Given the urgency of the game, Brewers Manager Craig Counsell pulled Chacin after two innings and sent in his best pitching weapon, reliever Josh Hader. The Dodgers managed only two base runners against him over three innings, which tied his longest outing in the majors. Hader departed after that because, even though he was rested and had thrown only 31 pitches, his velocity had started to dip.
Once Hader left, the Dodgers’ bats again came to life. To lead off the sixth inning, Max Muncy singled off Xavier Cedeno. Justin Turner then singled off Jeremy Jeffress, who was dominant during the regular season but sputtered in the playoffs. After Bellinger reached on a force out, Puig batted with two outs.
Jeffress hung a curveball, and Puig clobbered it over the center field fence for a 5-1 lead. His blast and animated prance around the bases silenced the home crowd.
“We did everything possible,” Machado said. “We played the little game. We hit the long ball like we always have all year.”
But there was perhaps no bigger play than Taylor’s catch in the fifth inning, when the Dodgers were still up by just 2-1. Taylor’s versatility epitomizes his team. He began the season as the center fielder, shifted to shortstop after a season-ending injury to Corey Seager, then moved back to the outfield when Machado was acquired in a July trade.
He started at second base on Saturday, then moved to left field, where he sprinted and stretched to grab a deep fly off Yelich’s bat. Taylor slid to the ground after the catch, holding onto the ball and denying the Brewers, who had a runner at second, a tie game.
“The catch of the year,” Bellinger said.
Puig’s blast an inning later all but ended Milwaukee’s charmed season and pursuit of its first World Series appearance since 1982.

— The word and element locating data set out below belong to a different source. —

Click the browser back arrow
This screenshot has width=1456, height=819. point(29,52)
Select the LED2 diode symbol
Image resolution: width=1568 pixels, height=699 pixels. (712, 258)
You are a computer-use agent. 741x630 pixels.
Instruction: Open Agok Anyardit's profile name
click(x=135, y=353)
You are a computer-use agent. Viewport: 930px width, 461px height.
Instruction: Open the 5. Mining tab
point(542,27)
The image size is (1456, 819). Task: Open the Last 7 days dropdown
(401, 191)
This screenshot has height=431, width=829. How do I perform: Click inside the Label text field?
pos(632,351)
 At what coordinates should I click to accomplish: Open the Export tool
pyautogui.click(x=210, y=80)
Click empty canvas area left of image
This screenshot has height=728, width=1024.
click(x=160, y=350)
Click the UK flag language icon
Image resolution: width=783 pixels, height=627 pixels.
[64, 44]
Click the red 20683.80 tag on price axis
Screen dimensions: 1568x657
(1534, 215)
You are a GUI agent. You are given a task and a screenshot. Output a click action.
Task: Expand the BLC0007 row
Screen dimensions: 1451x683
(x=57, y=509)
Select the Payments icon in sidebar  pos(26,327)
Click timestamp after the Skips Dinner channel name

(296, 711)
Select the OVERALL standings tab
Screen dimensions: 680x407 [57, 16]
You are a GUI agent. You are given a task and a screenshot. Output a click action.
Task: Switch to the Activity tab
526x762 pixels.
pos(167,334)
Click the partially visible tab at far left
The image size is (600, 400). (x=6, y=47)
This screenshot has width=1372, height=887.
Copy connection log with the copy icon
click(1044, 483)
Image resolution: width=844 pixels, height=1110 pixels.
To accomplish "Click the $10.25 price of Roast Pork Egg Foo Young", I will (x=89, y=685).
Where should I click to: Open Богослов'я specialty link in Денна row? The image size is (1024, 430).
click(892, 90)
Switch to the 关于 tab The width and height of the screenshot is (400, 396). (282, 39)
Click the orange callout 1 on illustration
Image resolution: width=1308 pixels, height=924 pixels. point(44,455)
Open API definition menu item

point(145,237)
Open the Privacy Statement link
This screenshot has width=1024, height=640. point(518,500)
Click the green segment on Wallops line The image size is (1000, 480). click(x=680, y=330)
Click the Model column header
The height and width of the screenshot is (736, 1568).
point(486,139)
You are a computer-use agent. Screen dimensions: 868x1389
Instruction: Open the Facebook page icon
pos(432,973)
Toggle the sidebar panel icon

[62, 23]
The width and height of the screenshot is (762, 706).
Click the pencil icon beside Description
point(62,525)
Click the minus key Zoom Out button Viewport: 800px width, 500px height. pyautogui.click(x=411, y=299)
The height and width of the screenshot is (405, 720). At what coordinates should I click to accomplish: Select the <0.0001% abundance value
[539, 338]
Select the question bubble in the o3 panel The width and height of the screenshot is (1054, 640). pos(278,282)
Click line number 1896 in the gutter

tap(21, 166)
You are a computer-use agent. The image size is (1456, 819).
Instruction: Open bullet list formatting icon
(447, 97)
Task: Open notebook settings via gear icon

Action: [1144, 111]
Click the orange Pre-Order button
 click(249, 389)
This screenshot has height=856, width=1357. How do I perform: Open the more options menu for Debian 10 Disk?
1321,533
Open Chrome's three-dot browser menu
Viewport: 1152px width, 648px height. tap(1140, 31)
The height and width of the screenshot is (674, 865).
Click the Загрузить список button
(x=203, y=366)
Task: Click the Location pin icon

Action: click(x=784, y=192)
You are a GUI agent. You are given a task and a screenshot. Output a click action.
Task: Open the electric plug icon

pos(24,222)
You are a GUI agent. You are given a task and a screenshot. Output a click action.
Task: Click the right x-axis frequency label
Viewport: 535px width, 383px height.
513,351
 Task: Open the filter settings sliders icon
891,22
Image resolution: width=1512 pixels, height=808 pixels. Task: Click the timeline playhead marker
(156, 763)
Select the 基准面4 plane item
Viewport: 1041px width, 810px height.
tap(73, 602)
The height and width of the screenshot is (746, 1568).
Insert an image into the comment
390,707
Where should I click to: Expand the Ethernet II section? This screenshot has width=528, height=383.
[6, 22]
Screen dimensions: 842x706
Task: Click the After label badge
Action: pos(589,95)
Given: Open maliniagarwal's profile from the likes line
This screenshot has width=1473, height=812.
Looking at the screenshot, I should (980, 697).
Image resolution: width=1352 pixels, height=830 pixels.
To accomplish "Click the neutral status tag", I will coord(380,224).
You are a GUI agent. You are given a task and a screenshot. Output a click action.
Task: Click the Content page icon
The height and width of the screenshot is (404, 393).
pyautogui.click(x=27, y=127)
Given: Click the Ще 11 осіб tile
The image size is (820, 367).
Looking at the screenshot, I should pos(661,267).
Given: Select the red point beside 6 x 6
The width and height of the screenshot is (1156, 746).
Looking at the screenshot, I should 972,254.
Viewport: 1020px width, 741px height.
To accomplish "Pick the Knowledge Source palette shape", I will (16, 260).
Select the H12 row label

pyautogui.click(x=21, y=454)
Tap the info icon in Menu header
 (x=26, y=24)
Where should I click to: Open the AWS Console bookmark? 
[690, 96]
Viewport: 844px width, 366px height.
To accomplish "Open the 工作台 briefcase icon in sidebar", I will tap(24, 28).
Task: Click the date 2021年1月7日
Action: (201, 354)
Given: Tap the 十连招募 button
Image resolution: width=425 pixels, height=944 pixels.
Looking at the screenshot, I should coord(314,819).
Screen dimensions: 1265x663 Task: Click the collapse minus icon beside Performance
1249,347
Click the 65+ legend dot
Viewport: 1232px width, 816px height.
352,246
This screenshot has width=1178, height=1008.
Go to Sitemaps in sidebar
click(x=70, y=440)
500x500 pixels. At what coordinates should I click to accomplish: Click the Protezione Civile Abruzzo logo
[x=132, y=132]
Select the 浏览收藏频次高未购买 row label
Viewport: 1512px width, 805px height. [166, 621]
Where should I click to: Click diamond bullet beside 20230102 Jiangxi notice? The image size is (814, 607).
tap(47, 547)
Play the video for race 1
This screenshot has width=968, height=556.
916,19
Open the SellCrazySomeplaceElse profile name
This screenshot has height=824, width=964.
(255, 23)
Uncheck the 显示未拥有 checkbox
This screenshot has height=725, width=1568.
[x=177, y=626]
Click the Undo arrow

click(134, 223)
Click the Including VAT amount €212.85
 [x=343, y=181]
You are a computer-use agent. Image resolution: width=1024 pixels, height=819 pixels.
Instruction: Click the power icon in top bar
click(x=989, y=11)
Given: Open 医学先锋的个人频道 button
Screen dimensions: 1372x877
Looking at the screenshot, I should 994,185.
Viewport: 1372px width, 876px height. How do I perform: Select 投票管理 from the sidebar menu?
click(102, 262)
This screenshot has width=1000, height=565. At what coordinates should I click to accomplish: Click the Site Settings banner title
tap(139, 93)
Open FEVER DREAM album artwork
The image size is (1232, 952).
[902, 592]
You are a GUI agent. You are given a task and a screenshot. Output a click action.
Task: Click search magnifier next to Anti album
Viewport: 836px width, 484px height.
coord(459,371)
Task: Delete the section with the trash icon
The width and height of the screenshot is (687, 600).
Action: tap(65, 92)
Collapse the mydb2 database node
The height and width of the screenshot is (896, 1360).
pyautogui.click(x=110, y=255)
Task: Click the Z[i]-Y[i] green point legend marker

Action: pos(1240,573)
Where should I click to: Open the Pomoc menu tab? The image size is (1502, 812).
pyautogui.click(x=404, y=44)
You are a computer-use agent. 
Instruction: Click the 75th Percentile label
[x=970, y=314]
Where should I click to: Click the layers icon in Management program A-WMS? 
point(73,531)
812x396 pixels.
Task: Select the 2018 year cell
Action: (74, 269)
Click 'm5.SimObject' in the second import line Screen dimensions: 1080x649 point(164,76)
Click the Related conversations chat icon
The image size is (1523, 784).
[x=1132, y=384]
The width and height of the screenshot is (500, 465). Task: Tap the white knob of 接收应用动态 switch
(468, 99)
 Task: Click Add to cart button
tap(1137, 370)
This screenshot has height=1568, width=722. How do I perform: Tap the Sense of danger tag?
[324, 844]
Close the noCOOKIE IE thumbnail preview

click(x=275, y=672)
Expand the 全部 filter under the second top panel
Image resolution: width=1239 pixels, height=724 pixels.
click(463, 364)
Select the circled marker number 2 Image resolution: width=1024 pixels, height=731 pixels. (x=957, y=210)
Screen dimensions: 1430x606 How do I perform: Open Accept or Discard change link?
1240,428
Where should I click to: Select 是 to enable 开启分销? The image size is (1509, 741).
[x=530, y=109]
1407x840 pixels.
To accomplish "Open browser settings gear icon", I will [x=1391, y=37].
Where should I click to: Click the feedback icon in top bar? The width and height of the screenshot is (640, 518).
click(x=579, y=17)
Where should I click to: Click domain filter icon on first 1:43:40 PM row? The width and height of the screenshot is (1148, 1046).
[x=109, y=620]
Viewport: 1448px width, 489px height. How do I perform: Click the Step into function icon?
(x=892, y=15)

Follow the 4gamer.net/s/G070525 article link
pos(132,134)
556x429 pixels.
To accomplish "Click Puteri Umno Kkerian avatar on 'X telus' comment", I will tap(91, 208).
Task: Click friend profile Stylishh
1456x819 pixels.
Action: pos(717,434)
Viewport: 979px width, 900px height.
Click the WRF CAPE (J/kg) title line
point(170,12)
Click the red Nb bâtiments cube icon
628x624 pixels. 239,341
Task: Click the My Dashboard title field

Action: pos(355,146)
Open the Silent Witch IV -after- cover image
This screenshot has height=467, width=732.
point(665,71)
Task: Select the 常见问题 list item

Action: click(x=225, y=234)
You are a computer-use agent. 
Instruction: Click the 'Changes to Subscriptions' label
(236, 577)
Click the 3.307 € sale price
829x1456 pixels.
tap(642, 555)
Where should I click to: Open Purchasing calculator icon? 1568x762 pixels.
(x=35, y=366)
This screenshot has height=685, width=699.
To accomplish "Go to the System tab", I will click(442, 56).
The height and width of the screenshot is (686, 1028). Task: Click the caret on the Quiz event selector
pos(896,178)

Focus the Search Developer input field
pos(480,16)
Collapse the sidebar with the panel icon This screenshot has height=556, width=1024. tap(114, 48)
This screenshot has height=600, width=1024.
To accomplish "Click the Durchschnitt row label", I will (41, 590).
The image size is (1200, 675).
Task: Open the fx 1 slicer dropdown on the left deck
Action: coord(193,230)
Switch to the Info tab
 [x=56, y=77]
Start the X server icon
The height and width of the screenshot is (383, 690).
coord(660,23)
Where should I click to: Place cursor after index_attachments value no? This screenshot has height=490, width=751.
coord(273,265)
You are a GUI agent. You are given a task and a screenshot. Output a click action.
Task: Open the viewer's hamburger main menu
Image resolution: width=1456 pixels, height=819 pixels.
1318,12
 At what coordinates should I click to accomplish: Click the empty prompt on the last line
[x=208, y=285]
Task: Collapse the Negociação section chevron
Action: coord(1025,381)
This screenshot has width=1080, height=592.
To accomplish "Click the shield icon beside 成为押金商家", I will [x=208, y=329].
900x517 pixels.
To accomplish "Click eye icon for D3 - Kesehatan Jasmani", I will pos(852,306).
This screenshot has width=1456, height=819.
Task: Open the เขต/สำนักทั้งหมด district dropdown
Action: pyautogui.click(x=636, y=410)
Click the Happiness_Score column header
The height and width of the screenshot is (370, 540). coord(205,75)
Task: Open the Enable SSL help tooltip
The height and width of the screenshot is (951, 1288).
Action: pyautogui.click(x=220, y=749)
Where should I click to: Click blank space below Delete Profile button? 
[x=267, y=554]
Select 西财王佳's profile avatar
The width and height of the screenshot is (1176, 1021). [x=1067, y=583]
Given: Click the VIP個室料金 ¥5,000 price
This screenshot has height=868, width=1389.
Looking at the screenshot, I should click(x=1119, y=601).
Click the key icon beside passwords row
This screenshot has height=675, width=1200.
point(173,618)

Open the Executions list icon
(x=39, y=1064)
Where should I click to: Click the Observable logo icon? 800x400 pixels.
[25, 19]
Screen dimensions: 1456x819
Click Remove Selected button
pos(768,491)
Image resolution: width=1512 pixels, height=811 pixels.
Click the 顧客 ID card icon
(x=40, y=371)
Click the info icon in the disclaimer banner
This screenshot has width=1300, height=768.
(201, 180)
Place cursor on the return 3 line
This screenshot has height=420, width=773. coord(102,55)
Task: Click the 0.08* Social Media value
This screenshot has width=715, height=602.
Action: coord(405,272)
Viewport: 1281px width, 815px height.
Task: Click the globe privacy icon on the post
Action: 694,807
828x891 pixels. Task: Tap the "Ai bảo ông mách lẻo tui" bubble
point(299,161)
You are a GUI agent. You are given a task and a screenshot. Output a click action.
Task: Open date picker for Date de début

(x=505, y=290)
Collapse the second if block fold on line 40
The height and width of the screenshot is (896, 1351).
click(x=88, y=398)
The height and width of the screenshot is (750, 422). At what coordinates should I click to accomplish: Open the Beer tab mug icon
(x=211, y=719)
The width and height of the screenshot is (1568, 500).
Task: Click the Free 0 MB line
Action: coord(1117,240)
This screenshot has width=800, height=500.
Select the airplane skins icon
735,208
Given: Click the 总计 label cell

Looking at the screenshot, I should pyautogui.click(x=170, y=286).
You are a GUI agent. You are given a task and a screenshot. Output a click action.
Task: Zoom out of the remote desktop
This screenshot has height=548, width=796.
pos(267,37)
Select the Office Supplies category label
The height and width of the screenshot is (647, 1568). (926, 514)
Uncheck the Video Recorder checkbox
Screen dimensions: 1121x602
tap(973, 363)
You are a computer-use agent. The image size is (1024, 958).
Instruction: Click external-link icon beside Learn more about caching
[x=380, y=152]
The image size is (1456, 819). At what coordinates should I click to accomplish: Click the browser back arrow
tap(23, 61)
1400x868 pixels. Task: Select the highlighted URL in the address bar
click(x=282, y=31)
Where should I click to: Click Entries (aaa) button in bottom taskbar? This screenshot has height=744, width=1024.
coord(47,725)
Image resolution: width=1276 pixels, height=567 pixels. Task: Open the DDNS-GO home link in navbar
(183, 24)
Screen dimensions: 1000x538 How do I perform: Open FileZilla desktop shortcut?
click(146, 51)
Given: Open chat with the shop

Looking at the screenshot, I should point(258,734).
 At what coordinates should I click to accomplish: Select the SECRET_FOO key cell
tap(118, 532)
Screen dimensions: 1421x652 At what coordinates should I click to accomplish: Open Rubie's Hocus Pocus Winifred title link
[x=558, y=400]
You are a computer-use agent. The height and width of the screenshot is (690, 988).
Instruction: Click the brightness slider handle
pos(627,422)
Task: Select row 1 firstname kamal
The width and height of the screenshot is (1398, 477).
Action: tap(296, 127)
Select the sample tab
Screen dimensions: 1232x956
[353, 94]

Buehler, the Dodgers’ rookie starting pitcher, coughed up six hits but allowed only one run and struck out seven over four and two-thirds innings. Then Dodgers Manager Dave Roberts leaned heavily on Ryan Madson (one and two-thirds innings) and Kenley Jansen (one and a third).
To close out the victory, Roberts turned to Clayton Kershaw, who had produced a brilliant start in Game 5 on Wednesday and had volunteered to pitch out of the bullpen. After Kershaw struck out Mike Moustakas to end the game, he threw his arms into the air and hugged catcher Austin Barnes. The Dodgers were back in the World Series.